“Where exactly are we going?” Maranne asked, taking an extra long step to get in close behind Kast.
“This way,” Kast said, veering through the crowd toward the side.
The others followed, and a moment later all five were standing in the narrow walkway between two shuttered booths. “Here?” Trell demanded.
“The booth you want is five ahead on the left,” Kast told them.
“Curio shop-owner’s named Sajsh. You-” he pointed a gloved finger at Trell “-will tell him you have a cargo for Borbor Crisk and ask for delivery instructions.”
“What about the rest of us?” Riij asked.
“You’ll go out first,” Kast said. “Stay out of the conversation, but watch and listen.”
Trell looked out into the flow of the crowd, a shiver running down his neck. Something about this didn’t feel right, but it was too late to back out now. “Maranne, make sure you’re where you can cover me,” he told her.
“There will be no shooting,” Kast assured him.
“Glad to hear it,” Maranne said. “You don’t mind if I cover him anyway?”
Kast’s invisible eyes seemed to bore into hers through the helmet visor. “As you wish,” he said. “All of you: move.”
Wordlessly, the others filed out into the crowd, Kast bringing up the rear. Trell gave them a count of fifty to find their positions, then followed.
The curio shop was easy to find: a small, somewhat dilapidated open-air booth with an enclosed back room that had been inexpertly added on long enough ago to look almost as moldering as the booth itself. A lizardine creature of an unfamiliar species was leaning on the counter, watching the crowds passing by. Taking a deep breath, Trell stepped over to him.
The lizard looked up as Trell approached, his alien expression unreadable. “Good day, good sir,” he said in adequate Basic. “I am Sajsh, proprietor of this humble establishment. May I be of assistance?”
“I hope so,” Trell said. “I have a cargo for someone named Borbor Crisk. I was told you could give me delivery instructions.”
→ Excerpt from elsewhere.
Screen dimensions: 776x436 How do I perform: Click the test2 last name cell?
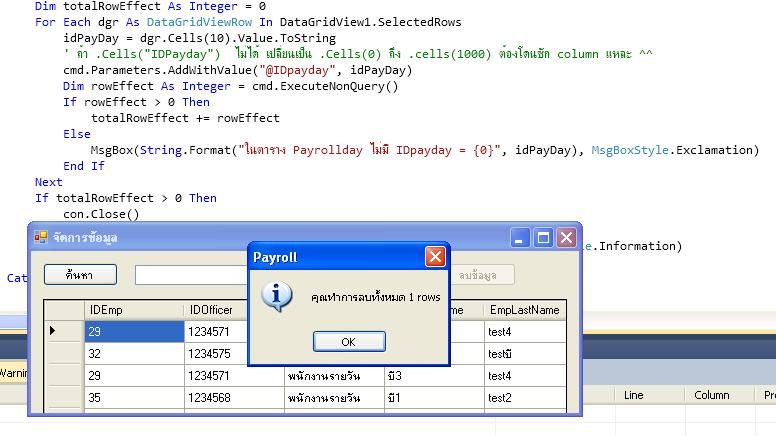click(525, 397)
A three-forked tongue darted briefly from the scaled mouth. “You have been misinformed,” he said. “I know no one by that name.”
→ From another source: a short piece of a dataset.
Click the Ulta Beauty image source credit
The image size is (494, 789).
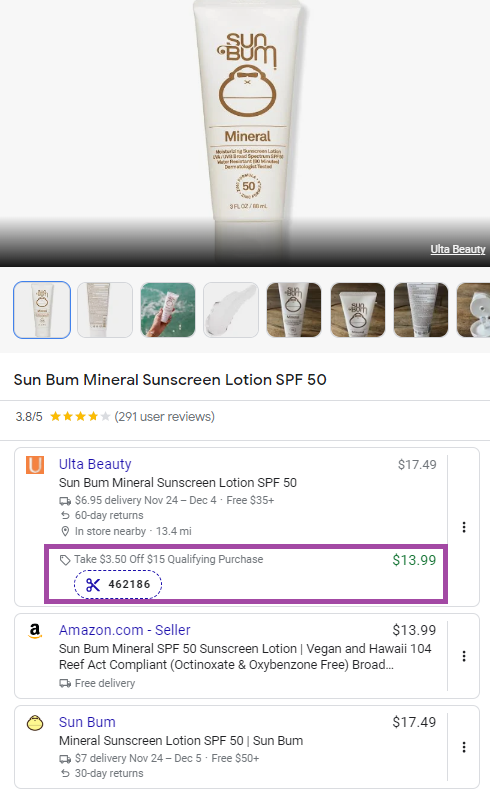coord(458,249)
“Oh?” Trell said, taken aback. “Are you sure?”
The tongue flicked again. “Do you doubt my word?” the alien spat.
“Or merely my memory or intelligence?”
“No, no,” Trell said hastily. “Not at all. I just… my source seemed so sure this was the place.”
Sajsh opened his mouth wide. “Perhaps he was only slightly incorrect.
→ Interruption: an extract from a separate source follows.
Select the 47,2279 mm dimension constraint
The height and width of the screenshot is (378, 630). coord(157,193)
Perhaps he meant the shop to my kill-hand.”
He pointed to his right, to an equally dilapidated booth that was currently closed up. “The proprietor will return at the seven-hour.
You can return then and ask him.”
“I’ll do that,” Trell promised. “Thank you.”
The lizard snapped his jaws together twice. Nodding, Trell turned and pushed his way back into the stream of pedestrians, face hot with embarrassment and annoyance.
“Well?” Maranne demanded, sidling up beside him.
“Kast had the wrong place,” Trell growled, glancing around. But the bounty hunter was nowhere to be seen.
“Where are the others?”
“We’re right here,” Riij said, coming up through the crowd behind him.
“Kast said to head back down the street and he’d meet us.”
“Good,” Trell said tartly. “I’ve got a few things to say to our esteemed bounty hunter. Let’s go.”
ajsh and the unknown man finished their conversation, and the latter moved away back into the mass of browsers and shoppers. Two booths over, Corran Horn set down the melon he’d been examining and eased into the flow behind him.
The stranger didn’t seem to be trying to lose himself in the crowd.
Though any such effort would have been quickly negated by the company he linked up with: a hard-eyed, competent-looking woman, a young man about Corran’s own age, and a yellow-skinned alien with several short horns protruding from his chin. For a moment the four of them conversed; then, with the contact man leading the way, they continued on down the street.
At the edge of Corran’s vision, a heavyset figure stepped to his side.
“Trouble?”
“I don’t know, Dad,” Corran said. “You see that foursome up there?
Tooled brown jacket, blondish woman, white-spiked collar, yellow-skinned alien?”
“Yes,” Hal Horn nodded. “The alien’s a Tunroth, by the way.
Fairly rare outside their home system; most of the ones you run into these days work with high-stakes safaris, mercenaries, or bounty hunters.”